Technically a remodel, the house utilized the footprint of the existing house as a basis for a new floor plan. An existing fireplace was wrapped in concrete to serve as a major structural element anchor-ing the new architecture. This avoided additional grading and left the hillside open and natural. It also placed the new home directly under the shade of the old oaks, in intimate relationship with the trees surrounding it.

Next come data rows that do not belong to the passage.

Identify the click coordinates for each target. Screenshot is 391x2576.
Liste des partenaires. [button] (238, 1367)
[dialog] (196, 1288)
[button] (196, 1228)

This award-winning home is located on an eight acre, ex-urban property at the base of the Oakland Hills near San Francisco Bay. Formed of concrete and wrapped with Cor-ten steel panels, the net zero energy residence is an elegant, low maintenance response to its context which is draped in rich green foliage and majestic native oak trees.

Referral Links:
Buy from AbeBooks Buy from Amazon Buy from Book Depository Buy from Bookshop.org Buy via IndieBound

dDAB Commentary:

Best I can tell, Oscar Riera Ojeda Publishers has been putting out building monographs in various series for at least twenty years. The oldest one I have is from 1999, a slim volume devoted to Vincent James's Type/Variant House that was part of the "Single Building Series," which had at least eight titles. I'm not sure if there were other series between it and the recent "Masterpiece Series," which is made up of nine recently published and forthcoming books. One I have is devoted to Faulkner Architects' Miner Road House in California, a house that actually shares some traits with the VJAA house in Wisconsin: L-shaped plans, treed sites, metal exteriors, and wood interiors. Both are impressive modern houses that might also illustrate Ojeda's own architectural preferences when it comes to residential architecture.

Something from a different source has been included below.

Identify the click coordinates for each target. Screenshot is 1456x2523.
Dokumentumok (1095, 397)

I wrote about the house and book a couple weeks ago for World-Architects, so I won't go too much further into them here. But I will say that the structure of the book works very well. It follows the order of an architectural project: after some brief words on the house come sketches, which are followed by presentation plans and models, then construction photos, and finally professional photographs of the finished house. It's a logical order whose visual narrative slowly reveals more of the house's design and its realization. Given that each book in the series has the same cover, minus the variations of the cover photograph and title, I'm guessing this internal structure is also consistent. (Actually I'm not guessing, as the book on Joseph N. Biondo's House Equanimity that I have is basically the same.) A consistent format is necessary to create a cohesive series, but the selection of projects that fit into the series is also important; if the buildings don't deserve full-length books, the series crumbles. The two books I have in the Masterpiece Series bode well for the whole, which is mainly made up of houses but will eventually veer into cultural buildings.